Évidemment, ça a commencé quand j'étais plus jeune. On prend des décisions différemment quand on est jeune. Il y a eu une période où chaque personne qui venait recevait le même traitement. « Tu es prêt à le mettre en décrochage ? Tu es prêt à le faire tourner ? Maintenant, faisons un sat. » J'ai fini par comprendre, après plusieurs années, que c'était plutôt mon programme à moi. C'était ma façon de m'amuser. Mon profil de risque correspondait exactement à ce que ça décrit. Donc, avec le temps, j'ai réalisé que je ne rendais pas toujours un grand service à ces personnes. Le problème avec l'entraînement aux manœuvres, c'est que tu peux faire tout ça et qu'ensuite, tu ne peux pas imaginer une défaillance que tu ne serais pas capable de gérer. Et ça finit par affecter réellement ta prise de décision.

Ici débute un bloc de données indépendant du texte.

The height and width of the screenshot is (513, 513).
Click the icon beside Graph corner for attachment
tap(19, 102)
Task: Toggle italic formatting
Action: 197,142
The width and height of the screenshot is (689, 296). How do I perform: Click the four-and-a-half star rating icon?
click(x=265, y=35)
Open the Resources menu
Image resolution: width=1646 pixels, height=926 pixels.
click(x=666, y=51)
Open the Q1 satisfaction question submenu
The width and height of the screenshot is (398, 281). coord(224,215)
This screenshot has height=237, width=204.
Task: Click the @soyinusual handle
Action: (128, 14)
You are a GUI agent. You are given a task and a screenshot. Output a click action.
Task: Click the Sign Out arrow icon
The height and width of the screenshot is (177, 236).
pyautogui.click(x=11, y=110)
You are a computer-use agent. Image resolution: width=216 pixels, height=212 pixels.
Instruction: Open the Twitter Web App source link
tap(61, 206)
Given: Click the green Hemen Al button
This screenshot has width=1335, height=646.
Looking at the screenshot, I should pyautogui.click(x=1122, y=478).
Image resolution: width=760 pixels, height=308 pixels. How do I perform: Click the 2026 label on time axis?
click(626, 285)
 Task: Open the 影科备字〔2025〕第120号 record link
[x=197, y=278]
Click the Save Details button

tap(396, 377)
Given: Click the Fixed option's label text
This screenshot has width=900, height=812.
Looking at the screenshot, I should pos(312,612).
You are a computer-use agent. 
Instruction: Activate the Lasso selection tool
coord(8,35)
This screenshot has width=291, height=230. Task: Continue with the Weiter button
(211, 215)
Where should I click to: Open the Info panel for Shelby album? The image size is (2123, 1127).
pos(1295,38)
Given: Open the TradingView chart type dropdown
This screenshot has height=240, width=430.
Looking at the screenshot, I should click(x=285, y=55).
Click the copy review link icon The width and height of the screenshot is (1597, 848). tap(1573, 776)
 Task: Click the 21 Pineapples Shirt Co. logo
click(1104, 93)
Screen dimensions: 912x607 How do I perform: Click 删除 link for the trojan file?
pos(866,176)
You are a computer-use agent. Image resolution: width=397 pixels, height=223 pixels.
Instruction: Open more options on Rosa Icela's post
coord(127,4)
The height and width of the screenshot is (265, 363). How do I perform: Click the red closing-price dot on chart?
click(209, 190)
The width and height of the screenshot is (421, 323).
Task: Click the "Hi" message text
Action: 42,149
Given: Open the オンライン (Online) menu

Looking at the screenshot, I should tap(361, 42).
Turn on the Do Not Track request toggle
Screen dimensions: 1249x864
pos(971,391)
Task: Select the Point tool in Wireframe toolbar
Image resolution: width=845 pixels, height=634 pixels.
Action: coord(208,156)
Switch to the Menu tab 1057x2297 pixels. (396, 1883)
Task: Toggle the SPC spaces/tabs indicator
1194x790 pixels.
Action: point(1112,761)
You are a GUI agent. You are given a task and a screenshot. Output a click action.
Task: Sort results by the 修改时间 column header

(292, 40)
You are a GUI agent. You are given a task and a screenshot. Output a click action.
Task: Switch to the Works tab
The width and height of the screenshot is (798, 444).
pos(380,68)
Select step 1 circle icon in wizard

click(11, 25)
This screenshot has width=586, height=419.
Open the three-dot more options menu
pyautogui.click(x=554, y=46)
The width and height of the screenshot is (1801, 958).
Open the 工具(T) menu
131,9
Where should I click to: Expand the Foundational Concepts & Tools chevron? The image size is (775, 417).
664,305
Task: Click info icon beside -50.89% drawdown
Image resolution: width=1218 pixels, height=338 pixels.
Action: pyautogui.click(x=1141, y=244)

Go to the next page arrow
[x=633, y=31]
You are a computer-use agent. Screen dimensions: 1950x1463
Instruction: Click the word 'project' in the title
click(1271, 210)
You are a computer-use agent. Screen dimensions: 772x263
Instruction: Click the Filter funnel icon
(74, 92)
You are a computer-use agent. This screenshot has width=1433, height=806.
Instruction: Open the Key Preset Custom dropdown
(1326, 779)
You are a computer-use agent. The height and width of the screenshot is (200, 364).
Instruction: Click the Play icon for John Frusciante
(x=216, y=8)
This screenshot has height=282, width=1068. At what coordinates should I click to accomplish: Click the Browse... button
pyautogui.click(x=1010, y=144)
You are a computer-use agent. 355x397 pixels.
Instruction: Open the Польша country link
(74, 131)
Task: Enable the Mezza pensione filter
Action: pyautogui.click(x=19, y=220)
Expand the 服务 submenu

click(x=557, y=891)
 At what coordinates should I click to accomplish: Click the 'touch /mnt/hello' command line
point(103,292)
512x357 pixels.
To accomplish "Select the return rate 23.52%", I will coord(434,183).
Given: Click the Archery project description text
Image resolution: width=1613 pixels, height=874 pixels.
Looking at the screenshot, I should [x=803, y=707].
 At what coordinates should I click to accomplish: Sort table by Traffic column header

Ce que j'ai appris, c'est qu'il y a une formation aux manœuvres essentielles dont tout le monde a besoin. Je la donnerais à une personne dès ses quatre ou cinq premiers jours de formation, sans problème. Et cela inclut les torsions d'élévateur, le "below pull", le "tweaking" des A, apprendre à frapper le frein pour sortir d'un cravat, suivre une petite procédure sur ce qu'il faudrait faire si la pointe était coincée, s'exercer un peu avec des cercles pour ressentir l'énergie se développer, faire quelques virages d'avant en arrière pour savoir comment inverser la direction rapidement, le mouvement de tangage, tout ça. Je pourrais pratiquement faire ça au-dessus du désert et je ferais une bonne partie de ces exercices au-dessus du désert avec une conscience tranquille. C'est une partie. La partie suivante, c'est ce qui est strictement réservé à moi au-dessus de l'eau.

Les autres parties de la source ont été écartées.